The tasks
(1) In the conversation about friendship and hurt, restate the paragraph beginning "I think that's for me." more briefly, keeping its main points.
(2) Take the conversation about friendship and hurt further, starting after its final line.

I know. I do think, though, that that you get angry and underneath that anger is hurt, because anger secondary. I don't think it's fear. I think that there's some hurt under there. I just think that you're able to disassociate with your anger.

Kerri:

Yeah, I do get, I do get hurt and I probably have some moments, but then it's just like moving on.

Tracy:

You process it. Yeah, I think you're quick to process, but I do think you get hurt.

Kerri:

Yeah, oh, I'm not. There are times like but I can think of some that weren't. You know, I can think about like some long term friendships that have reached out to me and I think that there are friendships that have recently ended. That, yes, that is hurtful and it's sad, but I don't regret being friends with them or the times that we spent like. I can see all the good things in the parts that we were together, but I also can see the good things in us not continuing to be friends and moving on, you know, and it's not like some gaping thing that's breaking my heart every day.

Tracy:

I'm upset about it now, but it definitely took time to heal that hurt, which started out with fierce anger that I had to let simmer down before I could Right. I guess it's like Well setting a firm boundary.

Kerri:

I guess the best way I can think about it is I feel like you learn something when those things happen, right, like you know, like if something happens then it's like oh no, I know, if someone has these traits or does it or does these things, that it's likely they are not in my inner circle and I will not be vulnerable with them. I will keep them at a distance and I will not bring them in until their actions words, blah, blah, blah show me that they are not those things.

Mary:

I think that's for me. That's what the wound is. Yeah, it's the lesson in that it is the residual memory of that. It's not that I'm pining over this lost friendship, it's that. Oh, I remember that and I remember how that felt and that's the wound. There's a scar and it remains on my body in my memory. That's what I consider the wound to be.

Tracy:

I agree it's like a scar. I had an instance where a coworker at the time became a friend and, in the name of our friendship, was trying to be super helpful but in the meantime was working behind my back to been a very terrible story about me. That would impact my reputation and since I've been very leery with creating friendships at work, I've never worked like that before. I've always worked where we create this team that feels like a family unit, and it took over a year for me to get back to the place where I would be a little vulnerable with people I met through work.

Entries for locating words and elements:

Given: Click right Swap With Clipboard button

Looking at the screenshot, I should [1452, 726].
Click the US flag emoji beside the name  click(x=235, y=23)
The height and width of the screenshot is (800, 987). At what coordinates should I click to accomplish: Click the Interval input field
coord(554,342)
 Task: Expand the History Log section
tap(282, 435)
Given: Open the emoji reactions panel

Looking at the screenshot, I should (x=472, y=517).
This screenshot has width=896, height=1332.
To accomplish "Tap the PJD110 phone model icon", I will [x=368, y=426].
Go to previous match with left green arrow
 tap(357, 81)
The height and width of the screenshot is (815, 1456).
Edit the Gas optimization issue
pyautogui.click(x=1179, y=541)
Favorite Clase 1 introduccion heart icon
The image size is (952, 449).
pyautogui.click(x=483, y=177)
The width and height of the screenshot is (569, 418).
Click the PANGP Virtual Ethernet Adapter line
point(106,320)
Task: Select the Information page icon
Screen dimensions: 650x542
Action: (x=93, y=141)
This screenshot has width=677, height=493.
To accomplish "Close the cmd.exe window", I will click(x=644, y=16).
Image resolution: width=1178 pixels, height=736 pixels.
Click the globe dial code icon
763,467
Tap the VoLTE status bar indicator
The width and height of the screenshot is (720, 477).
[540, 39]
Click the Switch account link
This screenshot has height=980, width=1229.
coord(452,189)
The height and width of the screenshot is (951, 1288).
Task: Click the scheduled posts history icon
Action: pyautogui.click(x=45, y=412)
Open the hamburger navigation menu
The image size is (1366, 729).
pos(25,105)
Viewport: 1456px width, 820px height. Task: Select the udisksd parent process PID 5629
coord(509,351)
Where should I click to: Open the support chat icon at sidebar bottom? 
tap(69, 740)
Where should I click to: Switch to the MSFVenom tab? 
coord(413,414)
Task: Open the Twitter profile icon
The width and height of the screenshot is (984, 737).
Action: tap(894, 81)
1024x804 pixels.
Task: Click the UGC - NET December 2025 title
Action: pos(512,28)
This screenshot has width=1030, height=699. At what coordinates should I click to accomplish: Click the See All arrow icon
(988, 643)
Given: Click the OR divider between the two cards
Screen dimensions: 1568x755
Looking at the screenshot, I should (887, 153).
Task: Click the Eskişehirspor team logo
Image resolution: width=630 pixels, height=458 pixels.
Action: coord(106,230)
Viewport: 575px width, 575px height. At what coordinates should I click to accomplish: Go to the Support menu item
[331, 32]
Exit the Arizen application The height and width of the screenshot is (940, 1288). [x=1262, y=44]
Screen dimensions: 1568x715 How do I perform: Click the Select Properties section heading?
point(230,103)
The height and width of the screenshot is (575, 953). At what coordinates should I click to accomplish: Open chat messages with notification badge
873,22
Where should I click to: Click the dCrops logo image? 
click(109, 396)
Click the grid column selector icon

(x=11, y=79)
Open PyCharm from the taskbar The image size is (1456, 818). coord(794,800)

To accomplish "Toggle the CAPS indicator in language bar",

Set of answers
(1) For me, the wound is the lesson and the lingering memory of what happened. I'm not longing for the lost friendship; I remember the event and how it felt. That memory is a scar that stays in my body and mind, and that scar is what I call the wound.

(2)
Mary:

Yeah, that's a wound. Yeah, or lesson learned, or whatever adjective you want to put on that.

Tracy:

Talk about when you've seen other women as competition and just speaking of work. That's where I get competitive. I don't get competitive when we play games and I don't get competitive like at a ropes course or anything. I get really competitive at work with anybody or other women anybody like I want to do the best. I want my programs to be the best. I want my team to be the best.

Mary:

I don't know if anything stands out for me.

Kerri:

Not for me either. I see that as like. I think if it would happen, if I felt that way, it would be a real trigger for me to know that I needed to do some real deep self-invuction. Because I mean, you know fun and games, yes, I can be competitive, but at the end of it all, like I'm not going to care one way or the other, I'd be most disappointed if I just didn't show up as myself. I think. So trying to compare to someone else doesn't serve me any good, because I'd be more disappointed if I wasn't just myself.

Mary:

Well, okay, I can come up with. One is cooking competitions at work. Okay, I just had one and I didn't win what you didn't get the ladle this time it was a golden tong. No, you didn't use tomato soup did you. It was a salad competition and Up for Grabs was a golden fork and VIP parking, which I've had VIP parking all month, which is super nice because it's right by the building. So I've won two soup competitions and we just did a salad one and my potato salad didn't win Really. No that's crap.

Mary:

That's the best potato salad I've ever had, and if we were voting by how much was left over, I would have won. And that's not because there was one spoonful. I get competitive in that way. There was another person that was submitting for salad. When she heard that I was submitting something, she goes. Mary always wins, but I've only won twice.

Tracy:

Oh my goodness. So HR really got involved, didn't they?

Kerri:

There's a whole conspiracy here.

Tracy:

HR's like Mary can't win again for equity issues.

Mary:

I wonder, I wonder, but there was such a huge spectrum of salads. You had dessert-y salads all the way to you know, let us salads. And there were a lot that I could eat. The only thing I couldn't eat was the chicken salad.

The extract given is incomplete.